▸ **INSTRUÇÕES DA TAREFA**: Transcreva novamente um trecho do texto sobre a população de cães e gatos, substituindo "software" por "programa". Comece nas palavras "A população de" e pare depois de "nas cidades brasileiras.".

═════ TEXTO DE ORIGEM ═════

A população de animais no Brasil, seja em domicílio ou que vive na rua, ainda é incerta. E a falta de determinação demográfica dos cães e gatos no país dificulta o controle de doenças, sobretudo de zoonoses, aquelas que podem ser transmitidas de animais para pessoas. Somente a raiva e a leishmaniose visceral causam 55 mil mortes e fazem 500 mil casos no mundo. E para mudar esse quadro, um grupo de pesquisadores da Faculdade de Medicina Veterinária (FMVZ) da Universidade de São Paulo (USP), na capital paulista, criou um software capaz de estimar quantos cães e gatos vivem nas cidades brasileiras.
Batizado de "CAPM", iniciais em inglês de "Companion Animal Population Management", o nome significa "Manejo Populacional de Cães e Gatos" e foi desenvolvido pelo doutorando Oswaldo Santos Baquero, bolsista da FAPESP. "No meu estudo avalio a validade de um desenho amostral complexo para estimar o tamanho populacional de cães domiciliados em municípios brasileiros. Também elaborei um modelo matemático de dinâmica populacional para simular cenários e definir prioridades de intervenção", explica Baquero.

═════ DADOS DE ENTRADA ═════

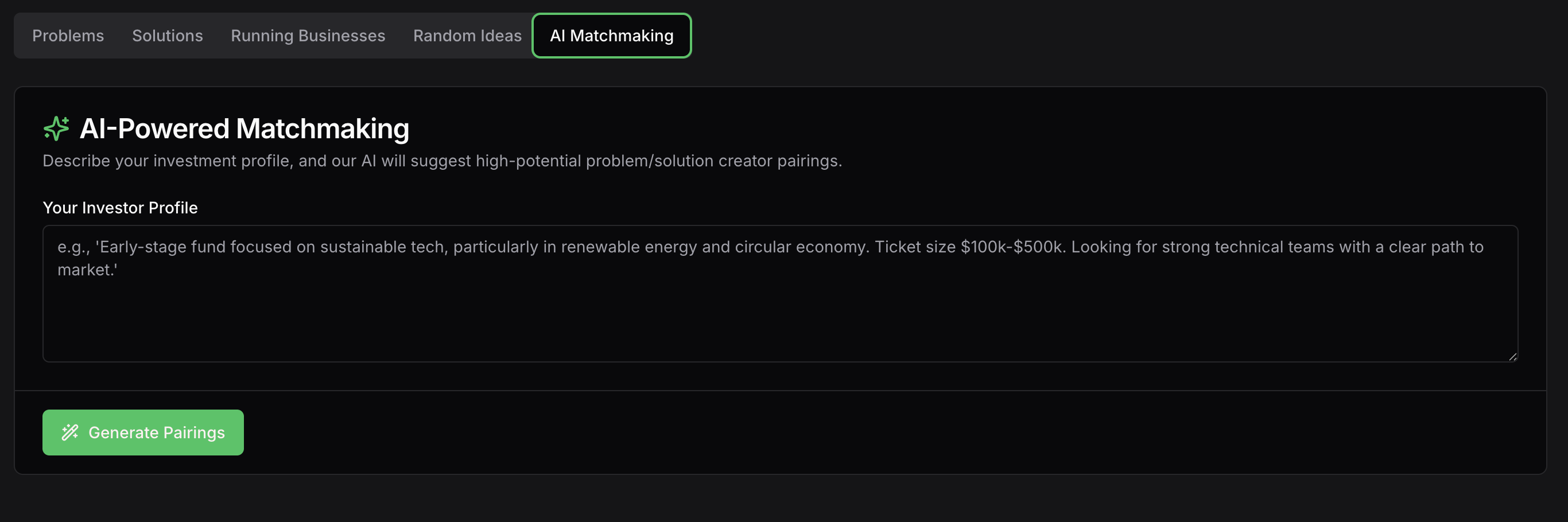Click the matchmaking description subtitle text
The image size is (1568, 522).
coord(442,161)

═════
═════ DADOS DE ENTRADA ═════

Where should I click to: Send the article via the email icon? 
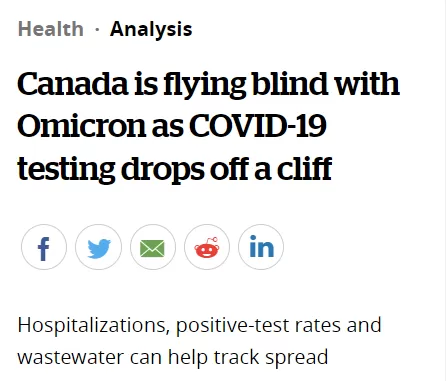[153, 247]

═════

▸ **SOLUÇÃO ABAIXO**:
A população de animais no Brasil, seja em domicílio ou que vive na rua, ainda é incerta. E a falta de determinação demográfica dos cães e gatos no país dificulta o controle de doenças, sobretudo de zoonoses, aquelas que podem ser transmitidas de animais para pessoas. Somente a raiva e a leishmaniose visceral causam 55 mil mortes e fazem 500 mil casos no mundo. E para mudar esse quadro, um grupo de pesquisadores da Faculdade de Medicina Veterinária (FMVZ) da Universidade de São Paulo (USP), na capital paulista, criou um programa capaz de estimar quantos cães e gatos vivem nas cidades brasileiras.